Por vezes, a narradora dá a entender o ânimo renovado não é exatamente encarado como melhora pelo médico e sua irmã, fato que ela atribui à influência do papel sobre os dois.
A narradora começa a perceber que a mulher, à noite, se move com um objetivo:
Então, nos locais bem claros ela fica parada, e nos pontos mais escuros ela se agarra nas barras e as sacode com força.
E o tempo todo ela está tentando saltar para fora das grades.
Ela começa a achar que a mulher, durante o dia, sai do papel. E começa a ver, também, a mulher pela casa, se rastejando. A partir disso, ela conta sobre a mulher e sobre si.

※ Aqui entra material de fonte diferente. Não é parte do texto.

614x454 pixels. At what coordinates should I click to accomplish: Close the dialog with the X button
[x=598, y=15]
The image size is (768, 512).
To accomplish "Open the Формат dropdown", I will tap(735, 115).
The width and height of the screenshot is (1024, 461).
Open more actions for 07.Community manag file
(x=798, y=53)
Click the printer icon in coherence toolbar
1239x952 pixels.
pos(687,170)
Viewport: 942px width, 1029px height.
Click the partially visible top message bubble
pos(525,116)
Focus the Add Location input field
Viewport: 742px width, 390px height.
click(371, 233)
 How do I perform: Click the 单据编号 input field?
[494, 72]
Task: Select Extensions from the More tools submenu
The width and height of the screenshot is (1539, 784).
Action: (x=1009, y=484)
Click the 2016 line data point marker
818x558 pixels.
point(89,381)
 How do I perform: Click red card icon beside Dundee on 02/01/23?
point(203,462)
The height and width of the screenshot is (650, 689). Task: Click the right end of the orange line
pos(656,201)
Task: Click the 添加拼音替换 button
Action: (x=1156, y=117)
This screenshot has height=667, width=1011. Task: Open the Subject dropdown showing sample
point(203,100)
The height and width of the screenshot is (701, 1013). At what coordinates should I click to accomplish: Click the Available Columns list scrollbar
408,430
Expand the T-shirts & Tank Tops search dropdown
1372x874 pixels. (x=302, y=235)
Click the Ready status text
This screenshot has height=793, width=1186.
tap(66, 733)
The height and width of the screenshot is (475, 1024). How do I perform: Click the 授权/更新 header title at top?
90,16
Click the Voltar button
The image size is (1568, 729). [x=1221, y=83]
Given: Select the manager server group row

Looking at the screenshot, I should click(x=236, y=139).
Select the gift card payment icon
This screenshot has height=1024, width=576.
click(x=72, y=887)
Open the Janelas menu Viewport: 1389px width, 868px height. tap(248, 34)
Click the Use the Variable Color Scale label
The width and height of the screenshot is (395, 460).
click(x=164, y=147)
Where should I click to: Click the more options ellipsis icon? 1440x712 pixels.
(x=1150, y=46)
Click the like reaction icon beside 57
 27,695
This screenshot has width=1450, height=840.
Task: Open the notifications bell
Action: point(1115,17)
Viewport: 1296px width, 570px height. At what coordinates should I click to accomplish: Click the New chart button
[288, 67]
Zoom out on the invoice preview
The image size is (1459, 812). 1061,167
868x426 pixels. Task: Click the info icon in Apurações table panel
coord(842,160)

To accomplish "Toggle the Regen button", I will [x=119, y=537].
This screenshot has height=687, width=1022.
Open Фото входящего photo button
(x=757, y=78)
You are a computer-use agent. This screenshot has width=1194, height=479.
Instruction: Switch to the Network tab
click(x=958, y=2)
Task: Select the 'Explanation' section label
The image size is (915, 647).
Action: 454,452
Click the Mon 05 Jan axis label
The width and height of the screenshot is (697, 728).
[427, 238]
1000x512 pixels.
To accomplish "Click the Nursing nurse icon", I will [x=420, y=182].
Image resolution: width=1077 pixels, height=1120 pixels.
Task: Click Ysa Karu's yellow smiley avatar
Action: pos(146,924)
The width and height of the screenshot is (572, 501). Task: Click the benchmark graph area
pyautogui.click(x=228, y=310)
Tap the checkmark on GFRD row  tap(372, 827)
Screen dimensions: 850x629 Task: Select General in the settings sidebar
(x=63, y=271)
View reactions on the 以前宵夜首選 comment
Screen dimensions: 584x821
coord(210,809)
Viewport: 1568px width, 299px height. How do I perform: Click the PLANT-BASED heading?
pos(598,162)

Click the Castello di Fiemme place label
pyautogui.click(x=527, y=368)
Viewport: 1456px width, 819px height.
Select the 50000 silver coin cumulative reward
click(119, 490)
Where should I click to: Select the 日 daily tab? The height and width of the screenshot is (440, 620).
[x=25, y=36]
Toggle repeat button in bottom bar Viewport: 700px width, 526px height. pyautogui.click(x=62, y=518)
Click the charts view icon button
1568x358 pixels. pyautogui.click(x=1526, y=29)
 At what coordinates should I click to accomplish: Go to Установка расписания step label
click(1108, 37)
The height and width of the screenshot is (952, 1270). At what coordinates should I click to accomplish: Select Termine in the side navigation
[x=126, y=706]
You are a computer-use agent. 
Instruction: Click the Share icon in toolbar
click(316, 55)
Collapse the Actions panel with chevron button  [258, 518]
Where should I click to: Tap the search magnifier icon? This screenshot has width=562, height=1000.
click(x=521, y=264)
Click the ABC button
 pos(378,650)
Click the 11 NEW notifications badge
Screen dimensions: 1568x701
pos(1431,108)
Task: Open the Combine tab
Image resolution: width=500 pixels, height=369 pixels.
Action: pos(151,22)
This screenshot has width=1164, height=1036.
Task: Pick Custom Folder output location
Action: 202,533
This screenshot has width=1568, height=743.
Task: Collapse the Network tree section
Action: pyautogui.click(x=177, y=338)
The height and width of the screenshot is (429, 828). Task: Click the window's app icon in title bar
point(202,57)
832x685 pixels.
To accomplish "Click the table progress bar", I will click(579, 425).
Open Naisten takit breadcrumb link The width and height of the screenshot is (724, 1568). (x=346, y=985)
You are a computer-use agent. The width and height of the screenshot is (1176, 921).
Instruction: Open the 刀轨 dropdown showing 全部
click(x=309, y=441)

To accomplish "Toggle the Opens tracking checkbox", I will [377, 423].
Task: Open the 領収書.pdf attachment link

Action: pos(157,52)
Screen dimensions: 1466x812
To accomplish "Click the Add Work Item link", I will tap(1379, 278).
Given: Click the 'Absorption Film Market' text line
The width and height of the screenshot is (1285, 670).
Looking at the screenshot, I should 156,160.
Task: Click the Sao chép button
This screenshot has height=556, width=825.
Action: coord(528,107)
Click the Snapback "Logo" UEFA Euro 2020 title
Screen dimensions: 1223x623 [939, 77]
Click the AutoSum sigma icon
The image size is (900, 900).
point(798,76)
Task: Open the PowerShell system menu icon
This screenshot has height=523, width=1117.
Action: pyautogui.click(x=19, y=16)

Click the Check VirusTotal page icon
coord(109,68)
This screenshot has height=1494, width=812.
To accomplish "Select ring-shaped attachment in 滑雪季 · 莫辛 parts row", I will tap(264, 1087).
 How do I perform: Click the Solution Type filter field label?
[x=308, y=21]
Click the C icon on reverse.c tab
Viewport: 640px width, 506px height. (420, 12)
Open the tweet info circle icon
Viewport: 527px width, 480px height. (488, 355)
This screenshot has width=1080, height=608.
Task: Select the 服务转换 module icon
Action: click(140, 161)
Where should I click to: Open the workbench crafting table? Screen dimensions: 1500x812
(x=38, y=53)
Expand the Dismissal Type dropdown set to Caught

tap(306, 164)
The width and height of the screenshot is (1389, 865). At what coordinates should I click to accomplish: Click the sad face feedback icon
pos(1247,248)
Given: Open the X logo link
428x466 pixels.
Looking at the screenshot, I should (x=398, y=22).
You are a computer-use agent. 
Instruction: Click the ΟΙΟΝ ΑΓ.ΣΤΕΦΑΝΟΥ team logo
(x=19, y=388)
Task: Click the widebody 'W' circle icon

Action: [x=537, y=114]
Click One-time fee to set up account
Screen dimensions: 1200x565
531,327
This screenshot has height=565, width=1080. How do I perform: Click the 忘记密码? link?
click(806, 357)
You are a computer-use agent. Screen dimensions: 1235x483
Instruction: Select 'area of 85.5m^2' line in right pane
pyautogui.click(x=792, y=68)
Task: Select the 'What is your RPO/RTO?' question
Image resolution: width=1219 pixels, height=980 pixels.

Vejo-a naquela longa estrada sob as árvores, arrastando-se, e quando vem uma carruagem ela se esconde debaixo dos pés de amora preta.
Não a culpo nem um pouco. Deve ser muito humilhante ser apanhada rastejando a luz do dia.
Sempre tranco a porta quando me arrasto durante o dia. Não posso fazer isso à noite, porque sei que John desconfiaria de algo imediatamente.
No último dia, a narradora decide ajudar a mulher que sacode as grades. Para isso, ela começa a arrancar o papel de parede, mas não consegue terminar a tarefa nas partes mais altas. Pela manhã, Jennie, a irmã se John, se assusta e tenta tirá-la de lá, porém ela consegue fazer com que a outra permita que ele fique sozinha. Ela, então, se tranca no quarto.
E a narradora passa então a se confundir com as mulheres no papel. Sim, ela entende serem várias mulheres que foram libertadas pela parte do papel que ela arrancou da parede e elas estão fora da casa rastejando. A autora passa a se preocupar com a possibilidade de ter que ir pra fora, onde não é amarelo, e de que ela precise voltar para o que resta do papel à noite.
Que é a constatação que ela faz ao marido, quando ele chega e se depara com a cena.
“Consegui sair, até que enfim”, eu disse, “apesar de você e de Jane, arranquei quase todo o papel, assim não podem me prender lá de novo!”
O papel, simbolicamente, representa o aprisionamento da narradora. Não só da autora, mas das mulheres. É essa a percepção que ela traz ao primeiro visualizar uma mulher e depois perceber que são várias figuras presas nas grades. O que representa o papel? O casamento? A maternidade? A pressão social por um modelo de comportamento?
O mais interessante da obra é que os elementos que a autora traz fazem com que possamos interpretar de várias formas, como já foi dito no início deste texto. Cada um tem percepções distintas, nota detalhes que não foram observados por outras pessoas e a leitura, para além da “diversão” do momento provoca em nós muita reflexão. É um clássico que vale muito a leitura. Divirtam-se, angustiem-se, surpreendam-se!